On Sun, Sep 28, 2003 at 05:41:52PM -0500, w9ya wrote:
> Huh, well why then , when I asked did they tell me that I couldn't get a 
> package with the code to add to my favorite linux distro.? "They" also 
> specifically told me it was closed sourced and that I would need to run  it 
> on Red Hat (personal ug).

Well... really, I guess I shouldn't have said it was "open
source" in the sense of the DFSG or Free Software -- but being that it's
shell scripts, it's pretty darn easy to buy a node board, grab the
software and then do whatever the heck you want with it.  It falls into
that weird category of "no license whatsoever" software that is of
course, not DFSG-Free -- but still useful.  I've been considering
hacking out a bunch of the IRLP stuff and using the software for doing
some private linking of a couple of repeaters point-to-point.  Should be
a piece of cake.

As far as their reaction at the booth -- I can't blame them.  They were
there to promote the network and grow it, not hand out software.  IRLP
is a package right now... you get a board and some software and in
return a bunch of volunteers help you set it up, run it, and handle the
backend server issues.  You get free software updates to the code via
rsync, and generally -- it's not about the software.  It's about having
a properly working network of VoIP linked repeaters/radios.  If they
were curt to some guy who just walked up and wanted their source and
wasn't interested in participating in the network first -- I could
understand that.  

BTW: Who did you talk to at the booth?  One of the guys there had my
name tag on -- I was supposed to be there, but a straight-through drive
from Denver would have just been too much and my schedule around Dayton
was just too tight.  If I'd have made it, maybe I could have had a
better explanation or at least been able to answer some of the questions
folks like yourself might have had about the codebase.  Wish I could
have been there.

(I think APRS started out much the same way.  I don't remember any
viable completely open source solutions for APRS for many years after
Bob created it.  I never did hear how or when that changed, though.  How
is Bob handling APRS stuff?  Was it just reverse-engineered by the
open-source folks, or ???)

The "one distro" reasoning has a LOT more to do with support
than anything else -- the volunteers (myself included) in many cases
have to ask node owners/operators if we can ssh to their machine to help
them fix problems.  Remember, 90% of the people running IRLP have never
seen Unix/Linux before in their lives.  Asking them to do a simple "ls"
can be a two-hour ordeal if you're wondering what their file permissions
look like if you're troubleshooting with them.  Having all the nodes
running the same distro is a plus, in this particular case.  I spent
three hours on the phone in two sessions last week explaining to one ham
why double-NAT (one from his Sprint router, one in his Linksys) was
going to make getting the port-forwarding necessary to run a server like
IRLP, quite difficult.

Remember, we're dealing with the Ham Radio "appliance operator"
generation here, that and the older generation that is frightened by a
command line, and is happy to just do e-mail on a M$ Windows machine.
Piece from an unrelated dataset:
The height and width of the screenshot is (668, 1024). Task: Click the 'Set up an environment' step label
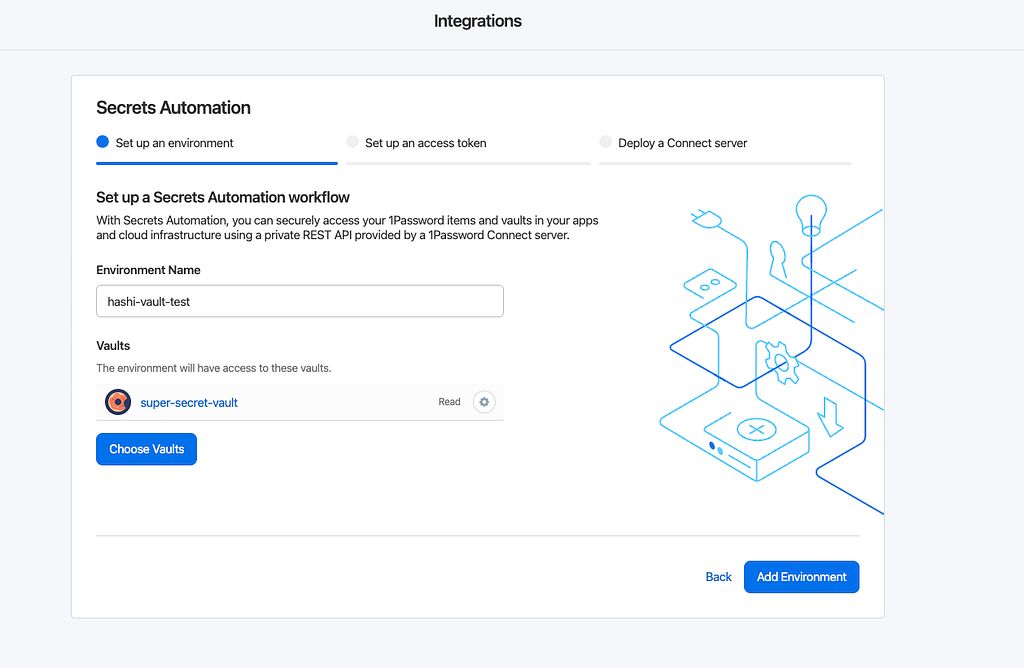(174, 143)
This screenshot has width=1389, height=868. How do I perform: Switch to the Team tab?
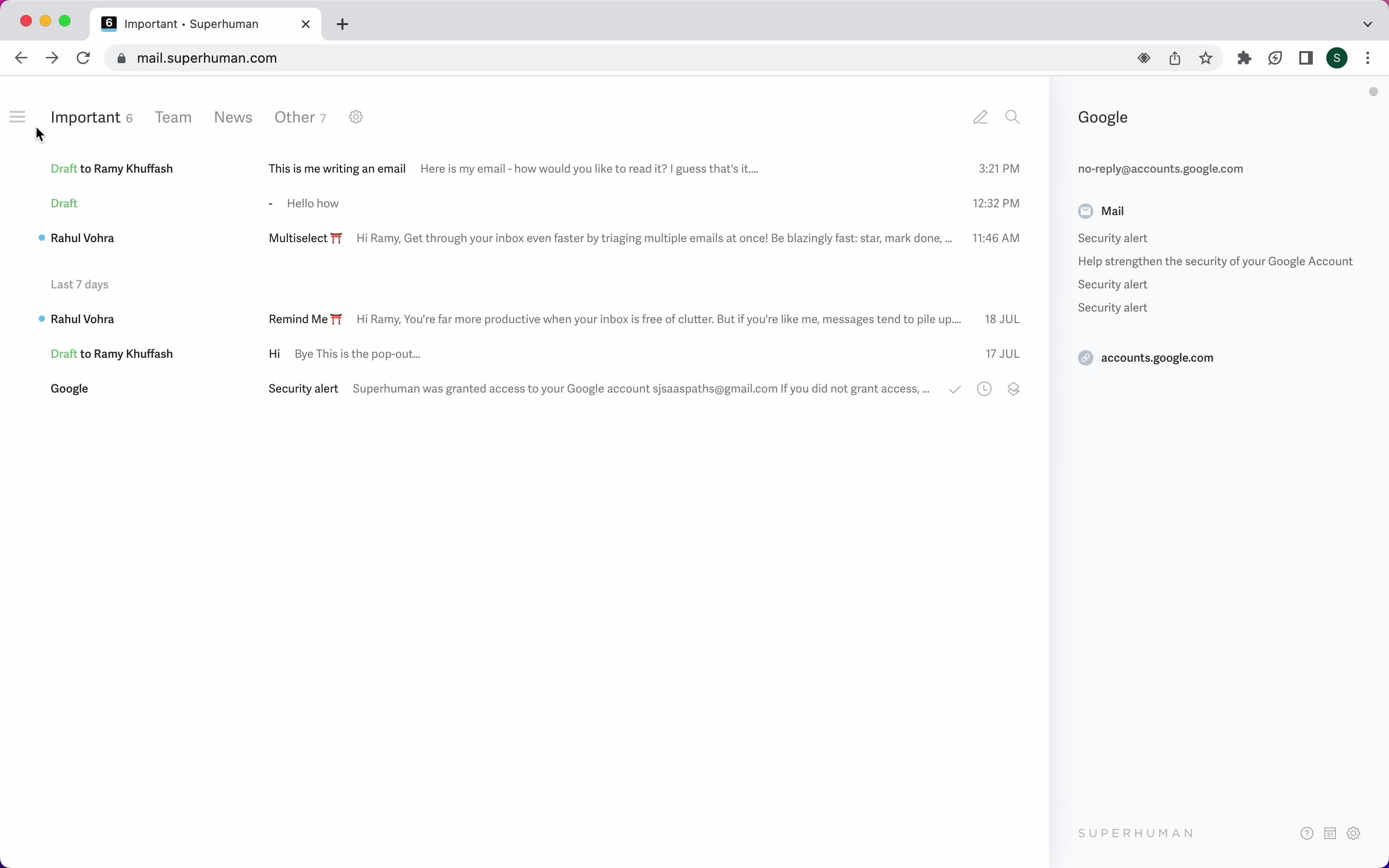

And quite frankly, having tools to autodetect hardware and sound cards
is a godsend that many distros (including Debian) simply don't deal with
well.  Especially when the choice was made to use RedHat over four years
ago in the project... (some of the first IRLP nodes ran RedHat 5.0
series code, and it really took off around RedHat 6.2.  Potato was out
at the time and it wasn't even close to being "easy to install" enough
to consider it for a project where all your free time will get sucked
away by newbie-to-Linux questions about setting up sound cards, etc.
Dave picked what worked best at the time.  If Debian has been best at
installation for newbies, it probably would have gotten used.

I honestly believe that certain smart folks could reproduce everything
it does in about a week of coding.  Just no one's done it.  Maybe I'm
hoping you'll be interested enough to try it out.  I gain nothing if you
do, I'm just saying "come on, have some fun".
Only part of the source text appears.